» EXTRAIT DU DOCUMENT
________________

Depuis les années 2000, l’histoire et la mémoire liées à l’ère coloniale ne cessent de bousculer une actualité française marquée par la diffusion des idées d’extrême-droite et le contexte politique a été marqué récemment par l’adoption d’une loi sur l’immigration dont l’idéologie héritée de l’ère coloniale constitue le soubassement.
Le 16 février 2024, au siège de la Ligue des droits de l’Homme (LDH), l’association Histoire coloniale et postcoloniale a organisé à l’occasion de la présentation de son nouveau site une table ronde en partenariat avec Mediapart. Sont intervenus Nathalie Tehio, qui représentait la direction de la LDH, Edwy Plenel, cofondateur de Mediapart, Aïssata Seck, directrice de la Fondation pour la mémoire de l’esclavage (FME), Michèle Riot-Sarcey, historienne et cofondatrice du Comité pour la vigilance face aux usages publics de l’histoire (CVUH) ainsi que Fabrice Riceputi et Alain Ruscio, historiens et membres de l’équipe de notre site.
Après une présentation de l’histoire du site histoirecoloniale.net – accompagnée d’une intervention filmée de l’éditeur François Gèze, qui en avait été un acteur essentiel, disparu en août 2023 – et de sa nouvelle formule, ils ont échangé sur la nécessité d’apporter des connaissances sur l’histoire coloniale et les différentes formes de racisme et de discriminations qui en sont des héritages.
On notait notamment la présence de Christian Travers de l’Association des anciens appelés en Algérie et leurs amis contre la guerre (4ACG), Claude Pennetier du dictionnaire en ligne le Maitron, Roland Laffitte de la Société des études saint-simoniennes, Samia Messaoudi de l’association Au nom de la Mémoire, Sarah Benilman de Mazal Podcast, Dominique Sopo de SOS Racisme, Jacques Venuleth et Corinne Coloneaux du Mrap, Jean-Philippe Ould Aoudia de l’Association Max Marchand, Mouloud Feraoun et leurs compagnons, Christian Mahieux de l’Union syndicale Solidaires, Farid Yaker du Forum France-Algérie, ainsi que des représentantes de l’association Le Maghreb des films.
Nous en présentons ci-dessous de premiers échos, à travers des extraits des interventions de Michèle Riot-Sarcey, Aïssata Seck, Alain Ruscio et Edwy Plenel.

________________

» CONSIGNES À SUIVRE
• a. Recopiez le passage du compte rendu de la table ronde compris entre « Depuis les années » et « constitue le soubassement. », bornes incluses.
• b. D'après le compte rendu de la table ronde, à quelle date cette rencontre s'est-elle tenue ?
• c. Poursuivez le compte rendu de la table ronde à partir de sa dernière phrase.

» EXTRAITS DU LISTING
________________

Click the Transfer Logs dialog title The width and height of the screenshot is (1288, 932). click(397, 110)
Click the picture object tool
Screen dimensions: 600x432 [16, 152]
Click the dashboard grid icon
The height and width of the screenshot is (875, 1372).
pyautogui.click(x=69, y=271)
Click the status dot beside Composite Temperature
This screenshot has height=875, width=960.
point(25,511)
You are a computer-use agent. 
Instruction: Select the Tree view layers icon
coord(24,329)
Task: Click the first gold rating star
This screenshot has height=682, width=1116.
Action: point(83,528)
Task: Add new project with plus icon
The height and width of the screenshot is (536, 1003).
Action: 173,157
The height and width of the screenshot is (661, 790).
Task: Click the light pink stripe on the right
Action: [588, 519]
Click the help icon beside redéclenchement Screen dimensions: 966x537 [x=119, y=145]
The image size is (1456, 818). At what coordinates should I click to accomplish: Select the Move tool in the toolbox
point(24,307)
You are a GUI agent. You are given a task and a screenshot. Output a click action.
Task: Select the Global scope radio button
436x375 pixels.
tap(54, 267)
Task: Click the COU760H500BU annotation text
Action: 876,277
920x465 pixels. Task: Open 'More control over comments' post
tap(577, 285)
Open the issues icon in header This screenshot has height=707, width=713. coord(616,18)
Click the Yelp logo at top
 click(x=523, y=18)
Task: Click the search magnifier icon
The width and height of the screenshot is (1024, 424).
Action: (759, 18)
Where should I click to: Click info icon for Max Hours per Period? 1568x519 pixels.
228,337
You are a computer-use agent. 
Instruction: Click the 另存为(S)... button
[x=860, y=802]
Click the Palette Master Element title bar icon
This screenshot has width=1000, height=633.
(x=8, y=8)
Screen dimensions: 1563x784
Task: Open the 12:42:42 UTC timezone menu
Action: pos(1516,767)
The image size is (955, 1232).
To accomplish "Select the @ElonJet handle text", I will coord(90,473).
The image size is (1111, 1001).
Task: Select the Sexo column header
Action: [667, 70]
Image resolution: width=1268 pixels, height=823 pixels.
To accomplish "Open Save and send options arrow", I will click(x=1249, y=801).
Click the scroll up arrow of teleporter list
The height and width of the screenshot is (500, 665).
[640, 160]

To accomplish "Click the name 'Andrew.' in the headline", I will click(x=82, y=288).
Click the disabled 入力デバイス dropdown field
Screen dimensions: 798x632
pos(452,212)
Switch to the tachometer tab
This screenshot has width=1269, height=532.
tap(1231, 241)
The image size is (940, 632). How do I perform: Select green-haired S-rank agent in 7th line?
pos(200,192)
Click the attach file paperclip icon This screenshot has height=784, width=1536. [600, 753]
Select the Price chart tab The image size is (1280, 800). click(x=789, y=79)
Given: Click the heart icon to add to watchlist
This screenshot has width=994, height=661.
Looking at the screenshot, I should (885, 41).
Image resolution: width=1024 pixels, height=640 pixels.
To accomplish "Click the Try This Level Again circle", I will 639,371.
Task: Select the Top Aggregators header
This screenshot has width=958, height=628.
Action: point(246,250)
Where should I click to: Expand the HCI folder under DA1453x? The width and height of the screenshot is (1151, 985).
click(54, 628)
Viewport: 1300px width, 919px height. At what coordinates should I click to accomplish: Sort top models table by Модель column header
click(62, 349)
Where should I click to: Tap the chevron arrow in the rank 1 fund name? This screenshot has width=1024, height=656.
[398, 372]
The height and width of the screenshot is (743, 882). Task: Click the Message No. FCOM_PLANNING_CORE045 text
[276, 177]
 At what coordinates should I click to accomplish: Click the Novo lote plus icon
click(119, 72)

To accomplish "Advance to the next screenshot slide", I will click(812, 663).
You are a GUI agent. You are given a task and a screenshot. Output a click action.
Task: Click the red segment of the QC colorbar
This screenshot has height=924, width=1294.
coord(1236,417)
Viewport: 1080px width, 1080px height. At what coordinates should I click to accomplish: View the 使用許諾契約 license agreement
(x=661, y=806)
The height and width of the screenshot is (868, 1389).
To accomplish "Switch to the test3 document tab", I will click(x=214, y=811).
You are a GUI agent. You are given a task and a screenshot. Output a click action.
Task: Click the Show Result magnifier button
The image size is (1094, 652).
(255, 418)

________________

» RÉPONSES PAR CONSIGNE
• a.
Depuis les années 2000, l’histoire et la mémoire liées à l’ère coloniale ne cessent de bousculer une actualité française marquée par la diffusion des idées d’extrême-droite et le contexte politique a été marqué récemment par l’adoption d’une loi sur l’immigration dont l’idéologie héritée de l’ère coloniale constitue le soubassement.

• b. Le 16 février 2024.

• c.
Michèle Riot-Sarcey, historienne.
« Le drame actuel c’est l’oubli. L’amnésie a contribué à l’oubli, il a été construit. Il est impossible de se projeter dans un avenir si on oublie le passé. »
Aïssata Seck, directrice de la Fondation pour la mémoire de l’esclavage.
« Moi, petite fille de tirailleur sénégalais, j’ai appris très tard, trop tard, l’histoire de la colonisation. Il faut offrir à un public large les éléments pour comprendre cette histoire. L’actualité nous rappelle chaque jour qu’il est essentiel de la restituer. »
Alain Ruscio, historien.
« Notre rôle est de lutter contre l’oubli et contre les idées fausses qui paraissent évidentes, le “bon sens” dirait Emmanuel Macron. Par exemple, on ne parle jamais de l’origine de la crise à Mayotte. La partition des Comores est le résultat d’une politique coloniale où la France à choisi ses “bons colonisés”. »
Edwy Plenel, Journaliste cofondateur de Médiapart.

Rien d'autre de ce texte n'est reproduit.